Requirements –
Could you copy out the text of every one of the records below word for word, leaving the pictures out of your answer?

Listed entries –
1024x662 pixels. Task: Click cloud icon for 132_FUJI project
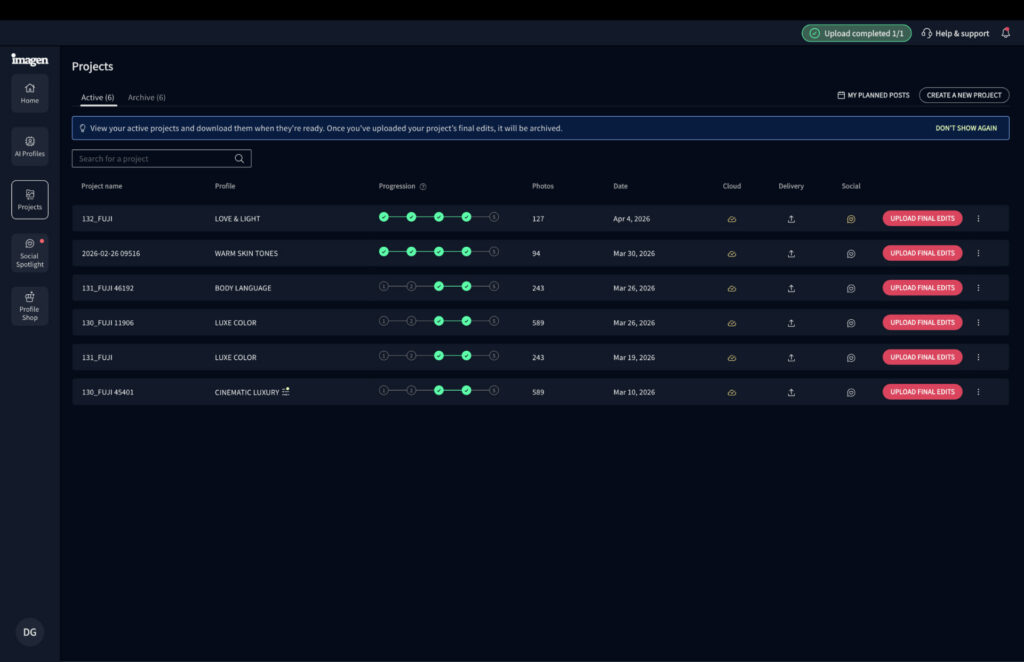click(x=732, y=219)
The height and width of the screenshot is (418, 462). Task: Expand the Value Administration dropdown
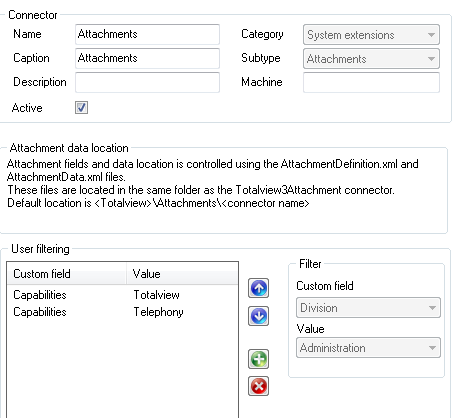(x=368, y=348)
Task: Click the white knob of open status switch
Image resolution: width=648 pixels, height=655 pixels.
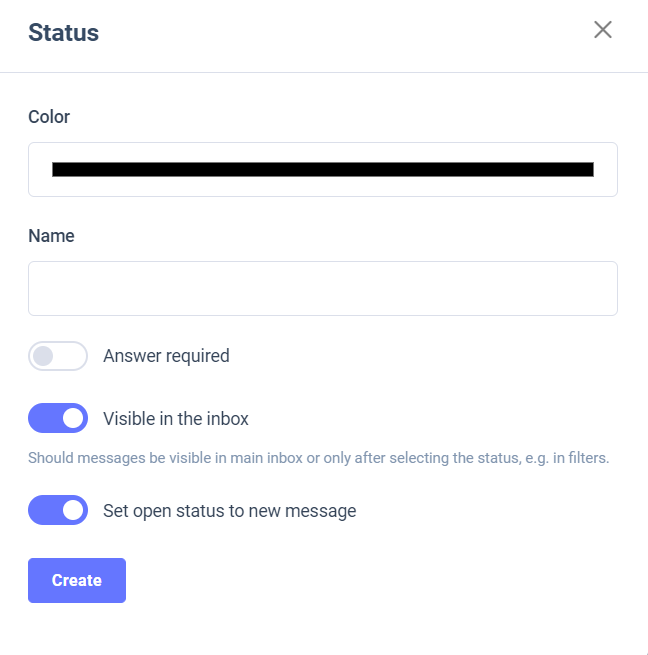Action: [73, 510]
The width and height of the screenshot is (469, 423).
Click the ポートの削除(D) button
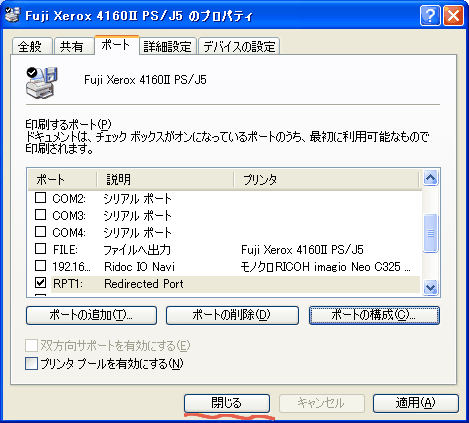point(232,315)
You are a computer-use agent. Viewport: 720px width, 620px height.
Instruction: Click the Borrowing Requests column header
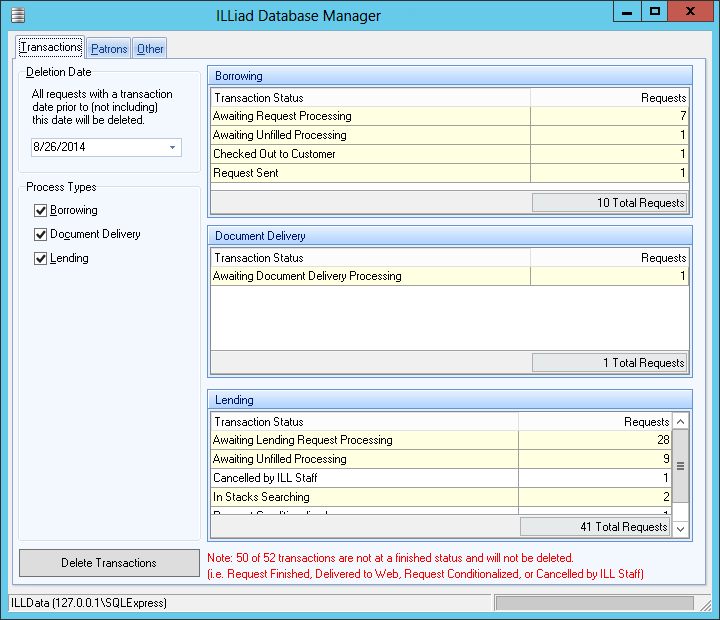point(609,98)
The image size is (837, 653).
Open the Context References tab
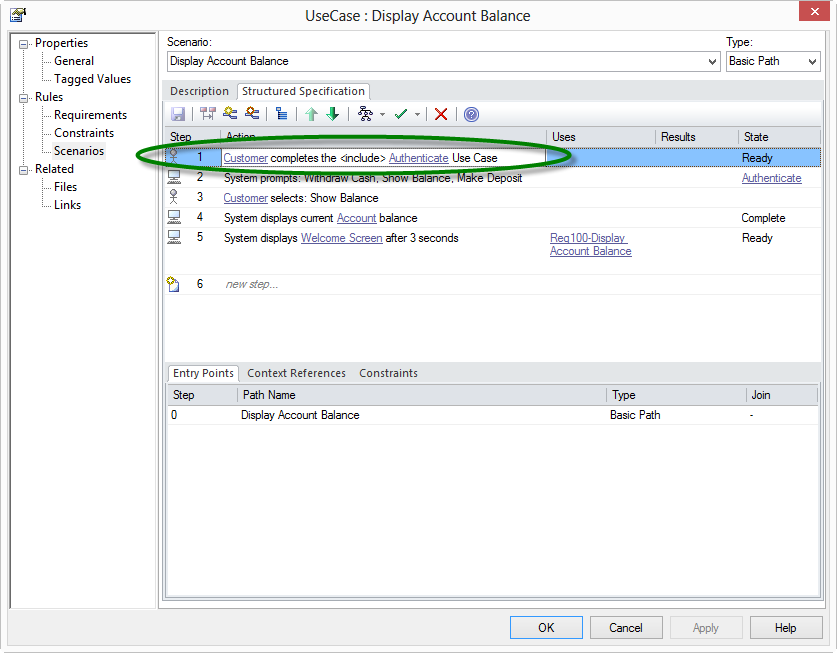pyautogui.click(x=296, y=373)
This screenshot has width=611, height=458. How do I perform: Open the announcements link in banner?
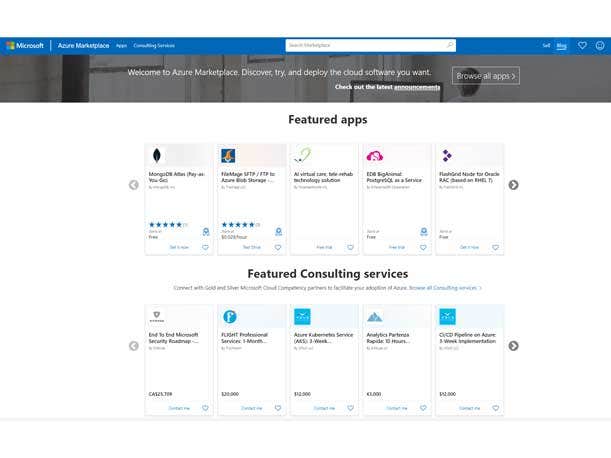(417, 87)
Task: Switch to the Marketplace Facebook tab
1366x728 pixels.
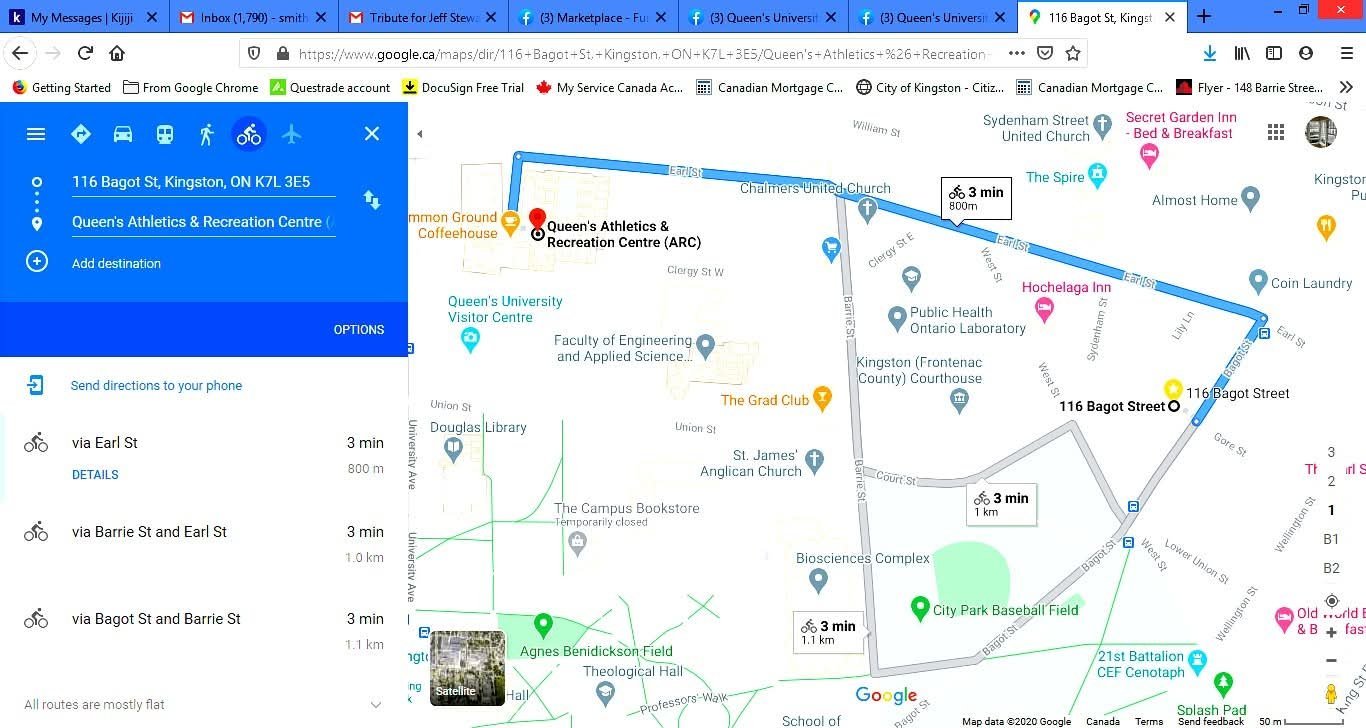Action: pyautogui.click(x=593, y=17)
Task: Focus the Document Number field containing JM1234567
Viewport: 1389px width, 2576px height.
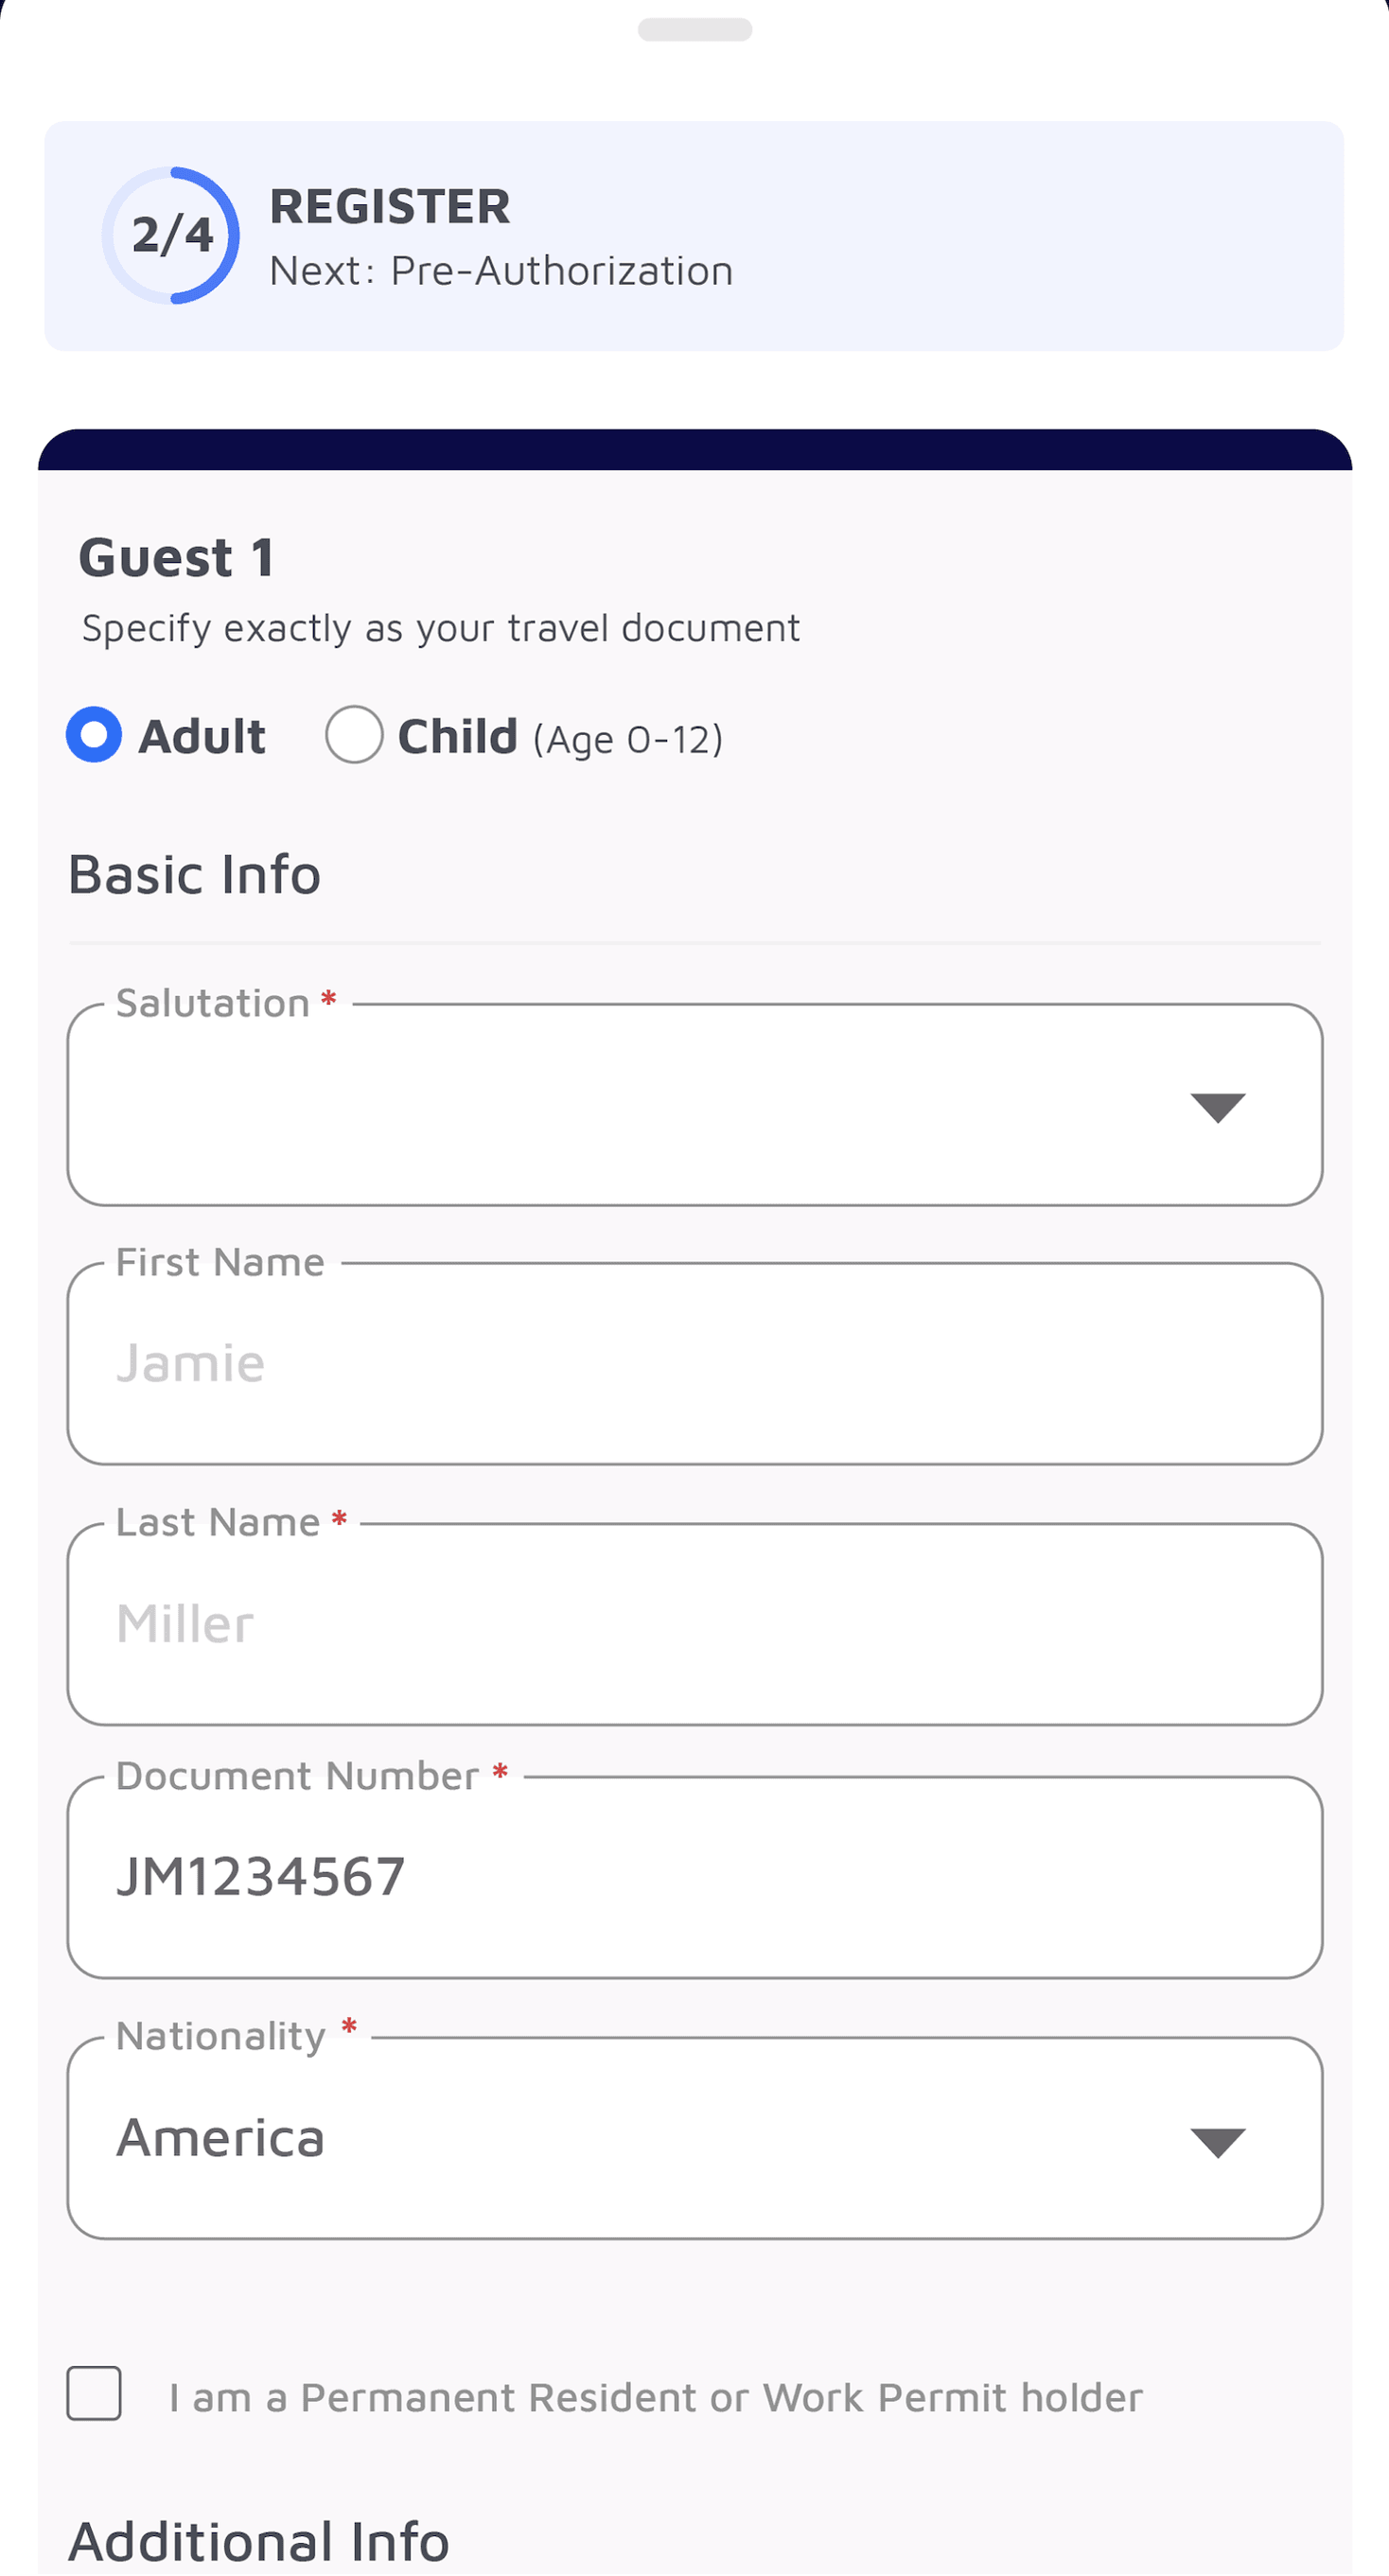Action: pos(694,1877)
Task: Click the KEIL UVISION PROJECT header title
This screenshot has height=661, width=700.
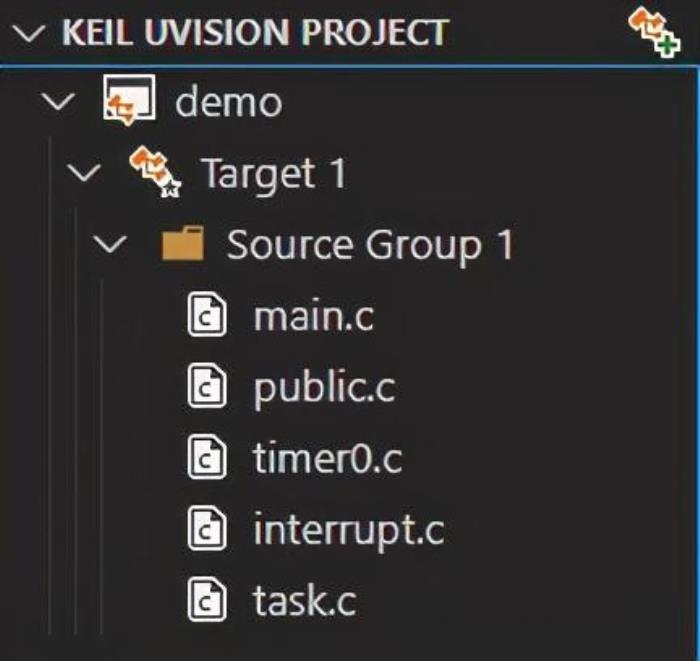Action: (x=254, y=32)
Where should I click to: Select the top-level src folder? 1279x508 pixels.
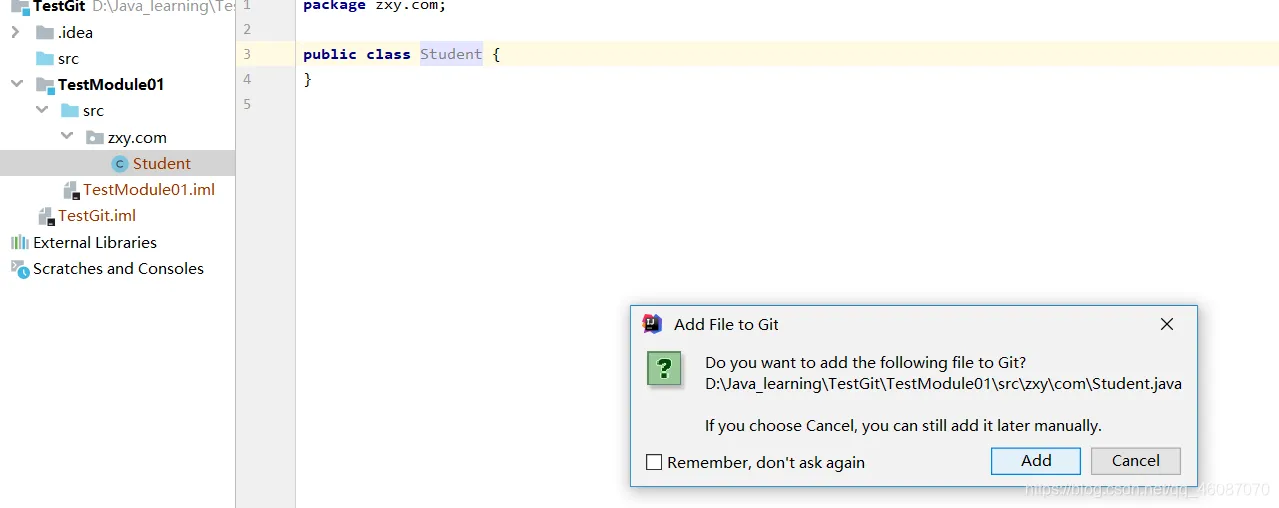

Answer to this task –
1024x662 pixels. Task: Click cloud icon for 132_FUJI project
click(x=732, y=219)
The height and width of the screenshot is (418, 462). Task: Expand the Value Administration dropdown
(x=368, y=348)
Task: Click the white knob of open status switch
Image resolution: width=648 pixels, height=655 pixels.
Action: [73, 510]
The width and height of the screenshot is (469, 423).
Click the ポートの削除(D) button
point(232,315)
You are a computer-use agent. Viewport: 720px width, 620px height.
Instruction: Click the Borrowing Requests column header
point(609,98)
The image size is (837, 653).
Open the Context References tab
pyautogui.click(x=296, y=373)
This screenshot has width=611, height=458. How do I perform: Open the announcements link in banner?
(417, 87)
Task: Switch to the Marketplace Facebook tab
1366x728 pixels.
Action: pyautogui.click(x=593, y=17)
Task: Focus the Document Number field containing JM1234567
Viewport: 1389px width, 2576px height.
Action: pos(694,1877)
Task: Click the KEIL UVISION PROJECT header title
This screenshot has height=661, width=700.
Action: (x=254, y=32)
Where should I click to: Select the top-level src folder? 1279x508 pixels.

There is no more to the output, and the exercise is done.